The symposium as well as its final exhibition featured a various collection of artistic strategies, disparate but with an evident degree of attractiveness. It would be unwise to look for a common denominator besides the fact perhaps that all of them had previous experience as participants and curators. But it’s difficult for me, and I guess for the ramified Jiří Ptáček, too, to take a stand on the artists and the exhibition that I have practically nothing to do with, yet being listed as one of the participants I cannot fully get into it, and out of it, either.

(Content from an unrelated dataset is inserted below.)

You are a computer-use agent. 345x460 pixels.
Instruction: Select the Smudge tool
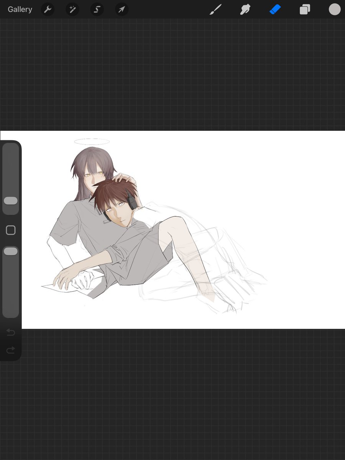(245, 10)
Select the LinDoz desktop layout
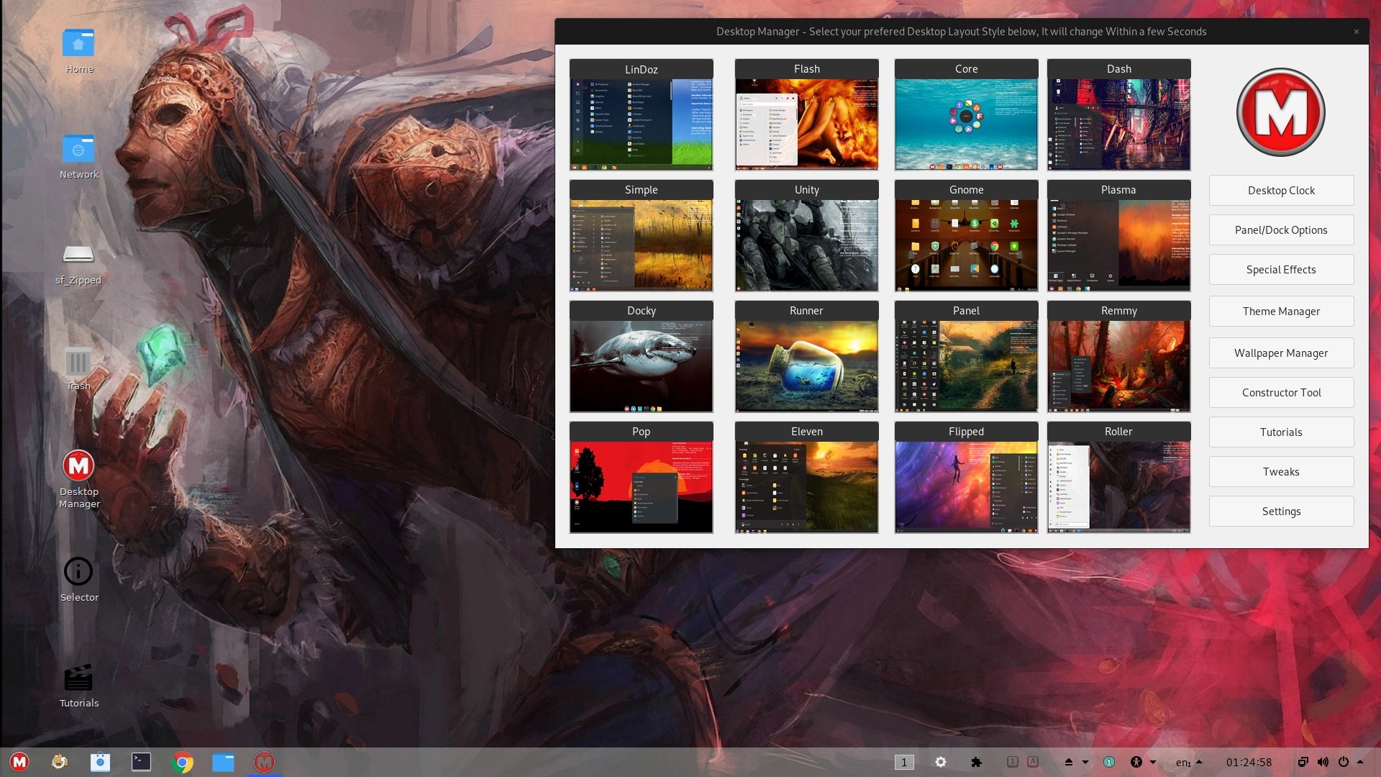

But this is how I saw it this year:

 

Jiří David created a Davidian collection developing topics he uses to feel the dimensions of the meaning of art and the artist in it, the responsibility of each and every one in a world united by the media yet semantically unglued, as well as the relevance of contemporary painting in formal and content synthesis, in fragmented rhythm, with the sustaining certainty of drawing techniques, soft and even subdued colour schemes and assemblage extraordinariness. He worked in separation from the chateau studios, in a gallery in the middle of the town where he was also staying,
like an active hermit in his own world which I personally really liked. Milena Dopitová – an artist endowed with a sense for social gentleness and a wide media register through which she comments, in a gender-reverse way, on the female presence in the world abounding in nostalgias and soft structures of the existence. Her conceptuality is natural and creative which is something one cannot ascribe to post-concept in general (but what can you ascribe to anything, really). Inspired by the popular folk song about clover by the stream, she ventured into an acoustically accompanied image-object in the intentions of her creative thinking where women’s
handicrafts play a role. Margita Titlová, whose career, I have to admit, I don’t systematically follow, revived in her own way to the effect of her large, gestically structured drawings although in Mikulov, she focused on the media of transparent colour stains, dramatically spread on hanging translucent textiles and canvasses some which she accented with bent CDs that refracted the added light into a strip of spectral colours.

 

Brno’s Jiří Sobotka surprised me, or rather broke my superficial notion of him; in Mikulov, he constructed clever and smartly-pointed objects, playing on the limits of art-design products. Photographer Antonín Kratochvíl has without doubt mastered his creative medium, and in Mikulov he explored the limits of staged photography with a narrative content and striking visuality. His game with “hardbound” models developed, with a different approach, the principle of bound girls as we know it from the photography of Nobuyoshi Araki. Eva Eisler contextualized her object-jewel approach, taking into account the dimensions of the Mikulov chateau and the local thrash objects which she endowed with new life.

 

Libor Lípa continues his work exploring the limits of abstracting visual strategies. I was personally curious in what one of the former members of the Pondělí group, Petr
Zoubek would come up with (Milena Dopitová was also a member of this group). He lives in Germany and works with new media, video, objects, photography. In south Moravia, he made rhythmical drawings crammed with black strokes which did not lack their existential suggestiveness. And young student Kristýna Kašparová could see what it’s worth, in a good way, to be in touch not only with other artists, but also in the sense of her own work. And one other great contribution – documentary photos from the symposium scattered on the floor in the room where Antonín Kratochvíl’s photos. They were taken by his assistant – damn, what was his name?